Future Plans: The intent is to make v2 fully backwards compatible with v1's proxying capabilities, then merge to main and retire the experimental label.

Overview

Ever struggled to decide which LLM or Vision-Language Model (VLM) to use for a specific task? In an ideal world the most accurate model would also be the cheapest and fastest, but in practice modern agentic AI systems have to make trade-offs between accuracy, speed, and cost.

This blueprint provides an experimental next-generation router that automates these tradeoffs by analyzing user prompts and identifying optimal models.
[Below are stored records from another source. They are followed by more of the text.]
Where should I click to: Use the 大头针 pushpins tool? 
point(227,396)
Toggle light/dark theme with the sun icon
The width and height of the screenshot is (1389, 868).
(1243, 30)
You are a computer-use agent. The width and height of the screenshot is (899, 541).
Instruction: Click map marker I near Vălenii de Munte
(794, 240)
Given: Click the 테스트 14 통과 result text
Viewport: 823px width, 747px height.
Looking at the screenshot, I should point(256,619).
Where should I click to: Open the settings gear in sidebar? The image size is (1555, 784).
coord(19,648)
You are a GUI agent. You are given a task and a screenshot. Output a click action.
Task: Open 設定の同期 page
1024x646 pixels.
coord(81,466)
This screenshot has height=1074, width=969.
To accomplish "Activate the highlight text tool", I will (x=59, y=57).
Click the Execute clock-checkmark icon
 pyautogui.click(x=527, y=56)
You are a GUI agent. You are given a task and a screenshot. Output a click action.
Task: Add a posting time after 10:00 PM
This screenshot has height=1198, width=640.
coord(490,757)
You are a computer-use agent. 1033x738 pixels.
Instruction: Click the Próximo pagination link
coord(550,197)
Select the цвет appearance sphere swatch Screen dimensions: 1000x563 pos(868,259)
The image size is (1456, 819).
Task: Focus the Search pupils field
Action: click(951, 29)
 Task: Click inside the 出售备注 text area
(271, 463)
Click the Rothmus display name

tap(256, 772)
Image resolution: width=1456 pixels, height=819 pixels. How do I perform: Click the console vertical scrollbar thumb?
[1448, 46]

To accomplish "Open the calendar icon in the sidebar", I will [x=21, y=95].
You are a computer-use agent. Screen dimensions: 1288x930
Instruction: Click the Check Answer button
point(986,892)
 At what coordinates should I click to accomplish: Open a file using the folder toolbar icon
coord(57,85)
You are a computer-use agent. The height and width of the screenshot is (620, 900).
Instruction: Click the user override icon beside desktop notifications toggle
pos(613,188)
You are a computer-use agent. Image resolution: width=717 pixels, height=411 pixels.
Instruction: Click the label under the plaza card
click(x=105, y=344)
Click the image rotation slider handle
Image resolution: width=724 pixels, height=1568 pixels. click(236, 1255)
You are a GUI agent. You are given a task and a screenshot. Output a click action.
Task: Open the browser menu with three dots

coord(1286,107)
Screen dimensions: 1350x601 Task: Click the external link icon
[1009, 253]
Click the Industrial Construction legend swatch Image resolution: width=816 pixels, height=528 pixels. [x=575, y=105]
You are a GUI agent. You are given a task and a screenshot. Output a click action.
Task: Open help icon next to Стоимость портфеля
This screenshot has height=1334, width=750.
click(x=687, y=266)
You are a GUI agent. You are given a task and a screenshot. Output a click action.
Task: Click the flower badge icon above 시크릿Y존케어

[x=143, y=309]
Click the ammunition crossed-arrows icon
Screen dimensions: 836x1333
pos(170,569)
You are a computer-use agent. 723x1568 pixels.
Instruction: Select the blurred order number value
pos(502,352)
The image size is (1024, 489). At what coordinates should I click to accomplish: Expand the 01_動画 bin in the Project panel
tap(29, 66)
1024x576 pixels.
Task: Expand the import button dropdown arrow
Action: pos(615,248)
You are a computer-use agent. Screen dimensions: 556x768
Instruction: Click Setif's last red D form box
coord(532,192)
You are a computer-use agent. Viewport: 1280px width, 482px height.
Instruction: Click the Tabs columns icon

Given a user prompt (text or multimodal), the router:

  • applies one of two routing strategies: intent-based classification or auto-routing (based on a trained neural network)
  • analyzes the prompt content, including images if present
  • returns the name of the most appropriate LLM or VLM for the task

For example, using intent-based routing:

User Prompt Intent Classification Recommended Model
"What's in this image?" (with image) image_understanding nvidia/nemotron-nano-12b-v2-vl
"Solve this complex math problem: ..." hard_question gpt-5-chat
"Hello, how are you?" chit_chat nvidia/nvidia-nemotron-nano-9b-v2

The key features of the experimental LLM Router v2 are:

  • Multimodal Support: Route based on both text and images, optimized for VLMs
  • Two Routing Strategies: Intent-based (using Qwen 1.7B) OR auto-routing (using CLIP embeddings + trained neural network)
  • OpenAI API compliant: Returns model recommendations via chat completions endpoint
  • Flexible: Use pre-configured intent mappings or train custom neural network routers on your own data

Models

This blueprint is pre-configured to route between three complementary models:

Model Type Provider Use Case
gpt-5-chat Frontier LLM Azure OpenAI or OpenAI Complex reasoning, hard questions
nvidia/nemotron-nano-12b-v2-vl Open VLM NVIDIA Build API Multimodal queries, image understanding
nvidia/nvidia-nemotron-nano-9b-v2 Small Open LLM NVIDIA Build API Simple text queries, chit chat
  • gpt-5-chat: Can be sourced from Azure OpenAI (default) or standard OpenAI API
  • Nemotron models: Configured to use NVIDIA Build API endpoints (hosted), but can also use locally deployed NVIDIA NIMs for on-premise deployment

Using Different Models

The three default models are examples only - you can route to any models by (1) updating the intent router's configuration or (b) re-training the auto-router.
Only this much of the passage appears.